Apache Parquet Writer Feature Type Parameters
To access feature type parameters, click the gear icon Tip To always display the editor in FME Workbench, you can select View > Windows > Parameter Editor.
General All feature types share similar General parameters, which may include Feature Type Name, Reader or Writer information, and Geometry. In most Writer Feature Type parameter dialogs, you can also control Dynamic Schema Definitions. Some database formats accept Table or Index Qualifier prefixes on the output table feature type. |
Partition
When this option group is enabled, the writer will write a partitioned dataset instead of a single .parquet file in the writer's specified output directory. See the Parquet File Extensions section for more details.
Partition Type
- Hive – When partitioning by an attribute, the subdirectory will be named in the form attrName=attrValue. This way of partitioning was introduced by Apache Hive.
- Note that attribute values partitioned via the Hive partition type will be URI-encoded. This means that special characters (like spaces, question marks, ampersands, hashes, parentheses, braces, brackets, and punctuation) will be encoded.
- For example, an attribute called Name with value John Smith would result in a partitioned subdirectory called Name=John%20Smith.
- Directory – When partitioning by an attribute, the subdirectory will be named in the form attrValue. This is a simple type of directory partitioning.
Note that attribute values partitioned via the Directory partition type containing forward or backward slashes will result in additional subdirectories.
For example, an attribute called Date with value 2023/01/02 would result in a partitioned Parquet file under nested directories named 2023, 01, and 02.
Partition Attributes
The list of attributes to partition by.
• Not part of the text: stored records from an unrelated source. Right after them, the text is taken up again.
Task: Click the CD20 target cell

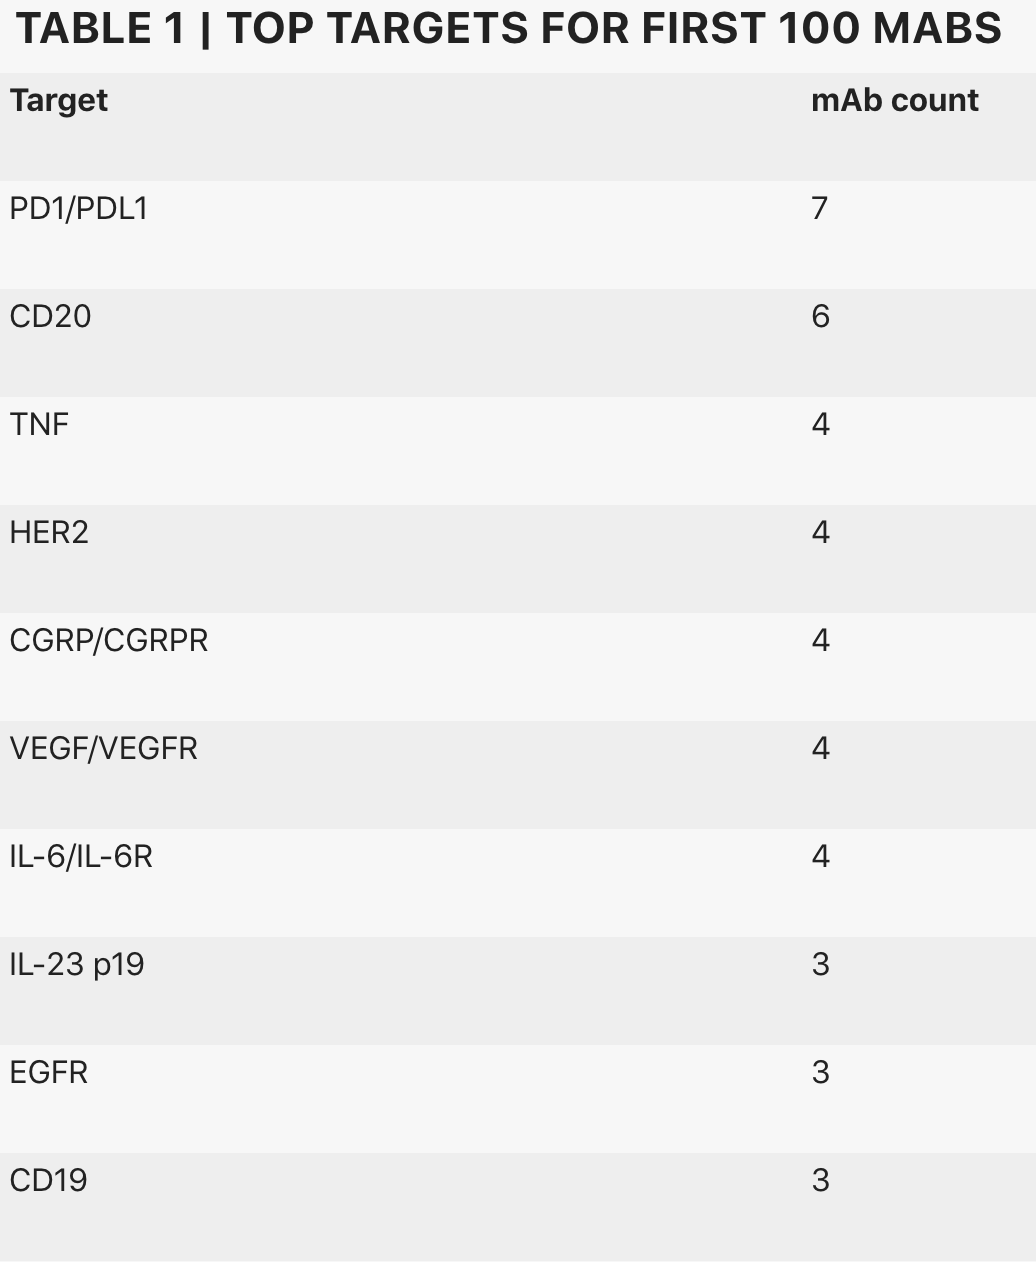Action: click(x=50, y=316)
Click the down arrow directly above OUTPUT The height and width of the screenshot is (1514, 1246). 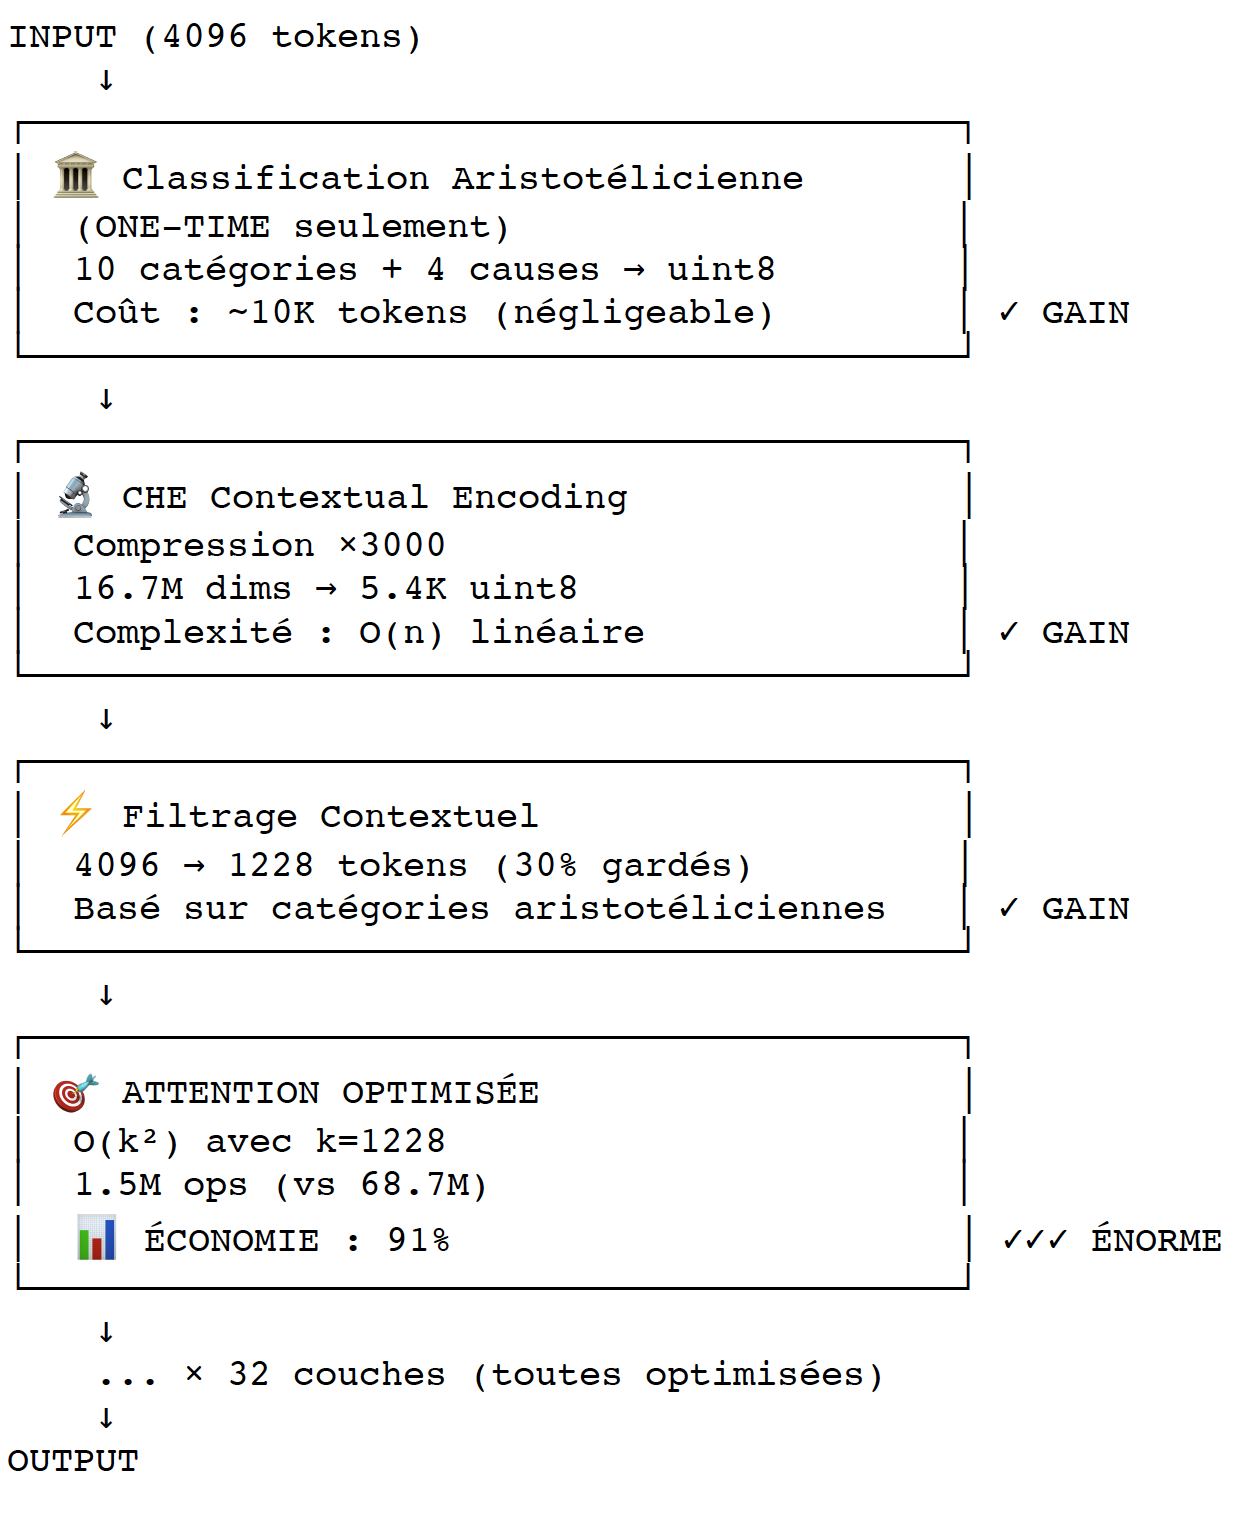click(x=106, y=1418)
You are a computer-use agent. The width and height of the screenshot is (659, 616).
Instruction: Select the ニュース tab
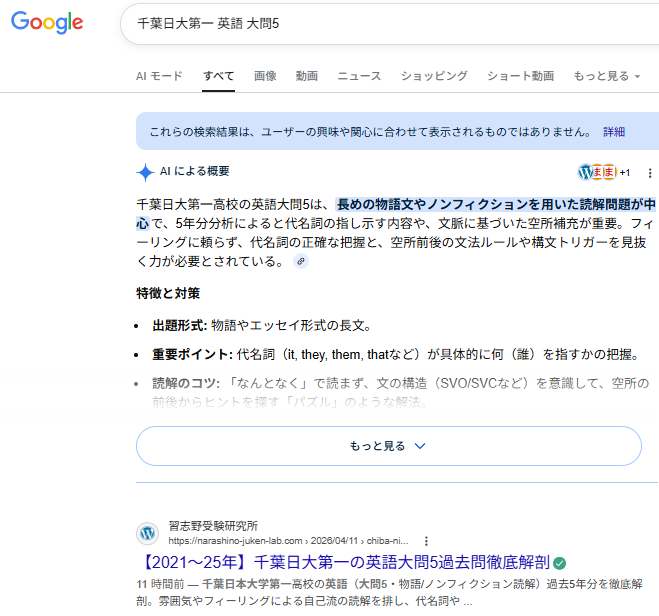coord(359,76)
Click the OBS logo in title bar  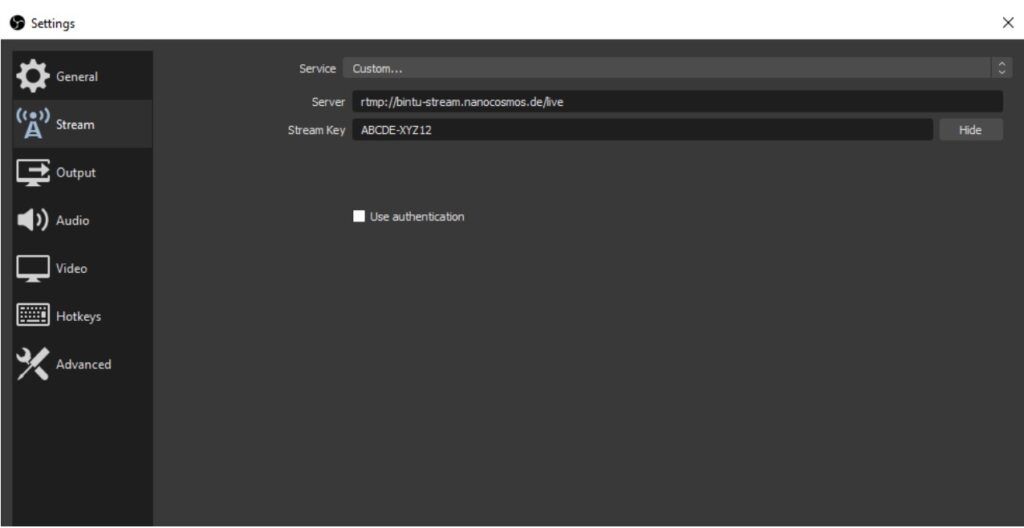[17, 23]
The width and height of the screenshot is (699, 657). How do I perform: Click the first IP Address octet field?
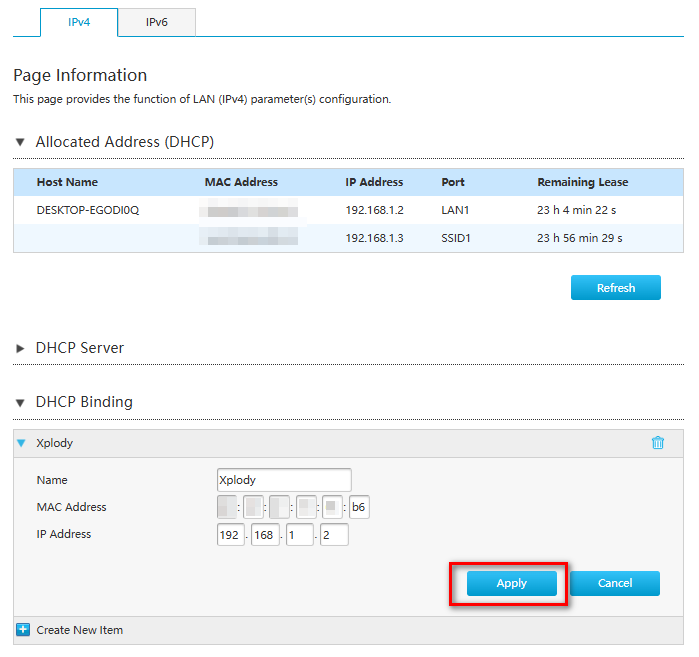coord(231,535)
Attributes will be partitioned in the order they are on schema.
These types include: bson, decimal, enum, interval, json, uuid.
Partitioning by types that are written as binary (decimal, interval, uuid, bson, binary) means subdirectory paths can have embedded null characters, resulting in a writer error.
Maximum Number of Partitions
The maximum number of partitions or subdirectories to create.
Default: 1024